While the ranch was homesteaded in the late 19th century, thus becoming known locally as Homestead Ranch, it became a guest ranch in the 1930s, changed owners several times and was allowed to deteriorate until Duaine and Sheila Hagen purchased it in 2003. Duaine has been a longtime big game outfitter in Wyoming, formerly operating Hidden Valley Ranch up the South Fork of the Shoshone River out of Cody, but he sought a place where he could take part in both guest ranch and hunting activities, though on a smaller scale.

Adjacent to the Shoshone National Forest, situated at 8,300 feet above sea level and near the head of the Greybull River drainage, Homestead Ranch is “unique,” Duaine says. “It does have quite a bit of history with being one of the earlier dude ranches up here. I like doing those kinds of projects. It was a challenge. Everybody thought I was crazy.”

Hmm … that comment strikes me as being similar to what my own family said about me when I told them I wanted to save Grandma’s Cabin (read “Saving Grandma’s Cabin”).

One of the projects “crazy” Duaine undertook was three additions to the main lodge.  “We wanted to make it more of an open look,” Duaine says, “so we took some of those partitions out and tried to open it up, to make it a lot brighter.”

Now there is a large open living room, granite countertop bar and a kitchen with granite countertops (Sheila wanted that type of countertop for their own home at Fiddleback Ranch but did not get them, so she insisted on them at Homestead). The additions also include a bathroom complete with a claw-foot tub and one bedroom with a small woodburning stove to stave off the cold at high altitude.

The building had a rocky foundation—literally. “We actually dug out and poured a concrete footer underneath [the rocks],” replacing the rock foundation support, Duaine says. Fortunately the lack of an initial foundation did not affect the sill logs, so it was not necessary to put in any replacements. “We never took any of the logs down at all,” he says, “but we took all the chinking off on the outside. The inside was not chinked, they had just stuffed the cracks with clothes, cloth items, and took wood bats and nailed against the logs; that’s why it didn’t hold the wind out.”

The logs were “real dark and we wanted to lighten them up,” so workers pressure washed the logs and then sanded them for “hours and hours and hours.” Once the logs were refinished, they applied new chinking both inside and out.

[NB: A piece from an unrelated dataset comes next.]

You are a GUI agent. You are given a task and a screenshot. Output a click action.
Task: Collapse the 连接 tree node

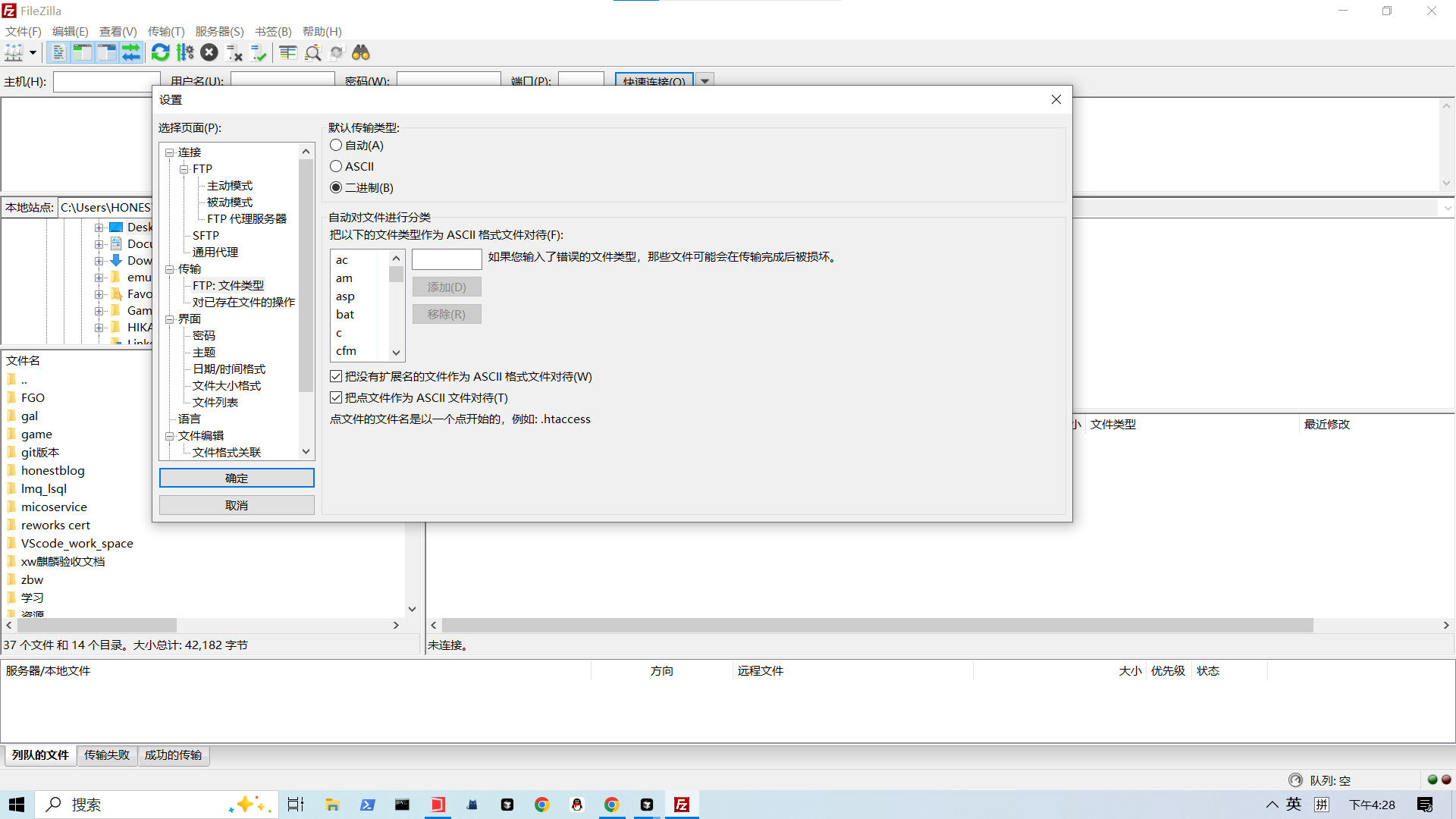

A one-time fire in the lodge left roof purlins covered in charcoal, so those had to be scraped and sanded. Workers also sanded the floor to its near-original look and put a “whole new roof on top of the old roof.” The new insulated roof sealed the building, making it easy to heat in winter and naturally cool in summer. “You go up there in the summer and it’s almost like you have air conditioning,” Duaine says.

Now used for a family retreat, for guests and as a hunting base camp, Homestead Ranch also has another use that Duaine did not initially envision: as a place for youths to experience the outdoors.

“We’ve been involved with the Outdoor Dream Foundation, which is like Make a Wish,” Duaine says. The Hagens open up their Homestead home to children with life-threatening or severe illnesses for at least one night, allowing the kids to engage in hunting and outdoor trips. The hunting trips are possible because the Wyoming State Legislature set aside big game permits for kids under age 18 who have life-threatening illnesses. Duaine and other outfitters provide the actual hunt opportunity.

“Because I’m an outfitter, the Outdoor Dream approached me to see if I would be interested in taking a little boy from Indiana on an elk hunt,” Duaine says. “It was such an experience for me that I wanted to continue it. We take three to four kids every year. Our ranch lends itself to some easy kind of hunting or some difficult type of hunting, so we can offer both.” The hunting trips include deer hunts at the Fiddleback, which is the home ranch, with elk, antelope and mountain sheep hunting on other nearby lands.

“When we bought the Fiddleback, I was going to slow down a bit,” says Duaine, admitting he is also involved with raising and training horses and other activities on the ranch. But working with the youths who are facing personal health challenges is rewarding. “I wanted to finish out my career doing this Outdoor Dream stuff. It was a way for me to give back to our industry.”